When you set a goal, you rarely move directly to that goal.
Most of the time, you make progress, then you falter or fall back
a bit (or a lot), then you make progress again.
And the path or method that you initially pictured or planned, may
turn out NOT to be the best way to your goal.
The point is, you have to be flexible in your approach, and you
have to anticipate, and even plan on, the fact that your progress
will come in fits and starts.
You can even build these fits and starts into your approach.
For example, if you are trying to lose weight and get in better
shape…or if you are trying to gain weight, by putting on more
lean muscle mass… or if you are simply trying to maintain your
current weight, without having to worry too much about your
diet…you can employ the “zig-zag” method.
This term was coined by Dr. Fred Hatfield, one of the founders of
the International Sports Sciences Association, the fitness
education and certifying organization with which I am associated.
Dr. Hatfield is also known as “Dr. Squat”, because he was the
first man to squat over 1,000 pounds. I’ve watched the video of
that lift countless times. Each time I am amazed at what he did.
And he’s not even that big of a guy. But he trained like a maniac,
and he was smart about how he trained.
From training as a powerlifter, as well as coaching other
powerlifters, he learned that you have to incorporate some
deviations in your training, in order to continue making
He then transferred this approach to helping people lose, gain
or maintain weight.
Basically, with the zig-zag approach, you vary the number of
calories you consume each day.
For example, if you are trying to lose or maintain weight, you
consume a higher number of calories on days in which you exercise.
On days when you do not exercise, and your body has lower
metabolic demands, you consume a lower number of calories.
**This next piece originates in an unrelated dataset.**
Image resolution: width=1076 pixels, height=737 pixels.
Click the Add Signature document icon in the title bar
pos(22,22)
This is a way around the homeostasis your body will fall into,
if you eat the same number of calories, or same amount of food,
each and every day.
A common dieting pitfall is to reduce calories by 300 to 500
below what you normally eat. For example, you may reduce from
2000 to 1500 calories per day in an effort to lose weight
Problem is, your body reacts quickly and dramatically to any
significant decrease in calories.
Within a week to two weeks, your body will adapt to this lower
caloric intake by reducing its energy requirements. Then you
are in a really tough place.
The zig-zag method avoids this problem.
When you vary your calories from day to day, you keep your
body guessing. One day you consume 2200 calories, the next
1500, the next 1800, and so on.
Your body never adapts, and you continue to steadily lose
weight. Or gain weight, if putting on muscle is your goal.
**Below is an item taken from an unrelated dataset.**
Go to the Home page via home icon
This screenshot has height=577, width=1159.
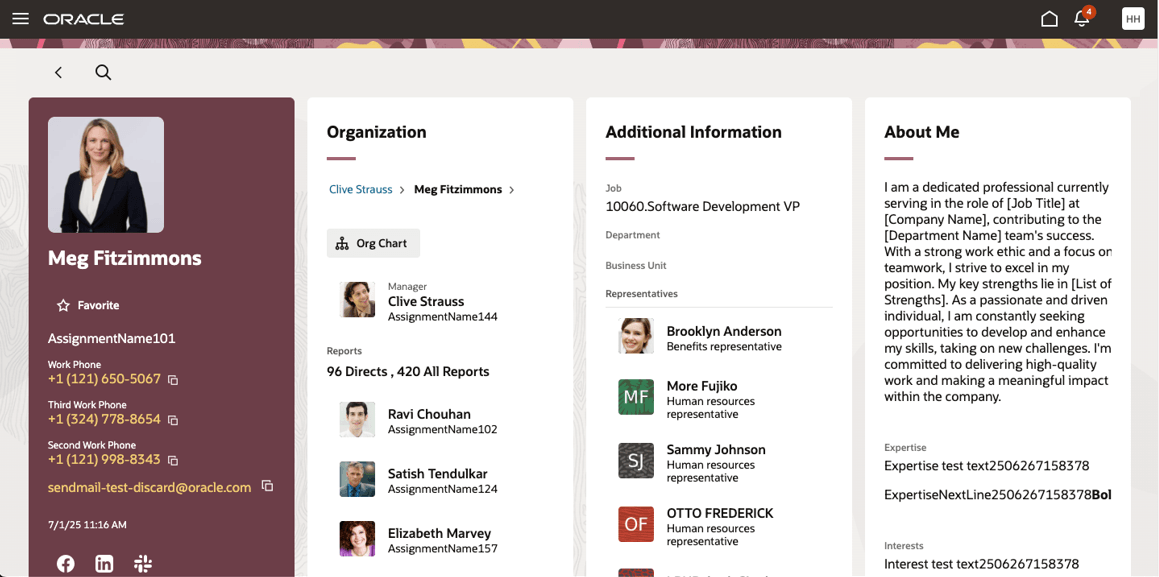point(1048,18)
You can extend this method to the proportion of macro-nutrients
in your diet – in other words, to vary the relative amounts of
protein, carbohydrate and fat you are eating.
For example, on your workout days (or heavier workout days),
you can eat more carbs as well as proteins to help fuel the
activity. Your body can better assimilate carbs (as in, not
turn them into fat) if you eat them within two to three
hours after a workout.
On non-workout, or light workout, days you lower the carbs
and up the fats a little, as a form of compensation.
I like this method for a couple of reasons.
First, you automatically adapt your eating to your activity
levels. This is actually a more natural way to eat. However,
many of us have lost this “programming” over the years, and we
may not automatically eat this way without building it into
our overall fitness plan.
The other great aspect of the “zig-zag” method is that you don’t
have to precisely measure the number of calories or carbs or
fats you consume each day. Simply pay attention to what and how
much you are eating (a food log or journal helps here). If you
don’t already, read labels and reference a book on the calorie
counts and macro-nutrients of foods, so you learn the profile
of the foods you typically eat.
Within a few weeks, you will intuitively know your level of
food and calorie intake.
I’m using this method now myself, as I take off some “L-B’s”
to get in shape for summer. I’m “tight” with my diet for
several days, then I am more relaxed on the fourth day. I
give myself a break on at least one of the weekend days so I
can have a little wine or beer and a nice dinner out.
I can tell you from personal experience, this is way easier and
way more enjoyable than the typical diet approach of deprivation
and starvation interspersed with binges and being ashamed.
This is an approach you can feel good about…and which will
make you feel – and look – good in return.
You Can Do It!
“Best Breathing Exercises: Transform Body Mind and Spirit with
Dynamic Energy Exercise!”
Copyright, Karen Van Ness, 2011
2 thoughts on “Zig-Zag Your Way to Success”
The biggest piece of the puzzle is to understand what makes up your Total Energy Expenditure . Just try to get enough servings from each of the food groups everyday and control your portion sizes! Eating frequent small meals throughout the day will result in an overall higher basal metabolic rate which is the amount of energy your body expends at rest.
Thanks for your comment. Yes you are right, two keys are to control portion sizes and eat a good, balanced diet. I find that switching things up from day to day in terms of macro-nutrients can be quite helpful, that way I never feel deprived of anything.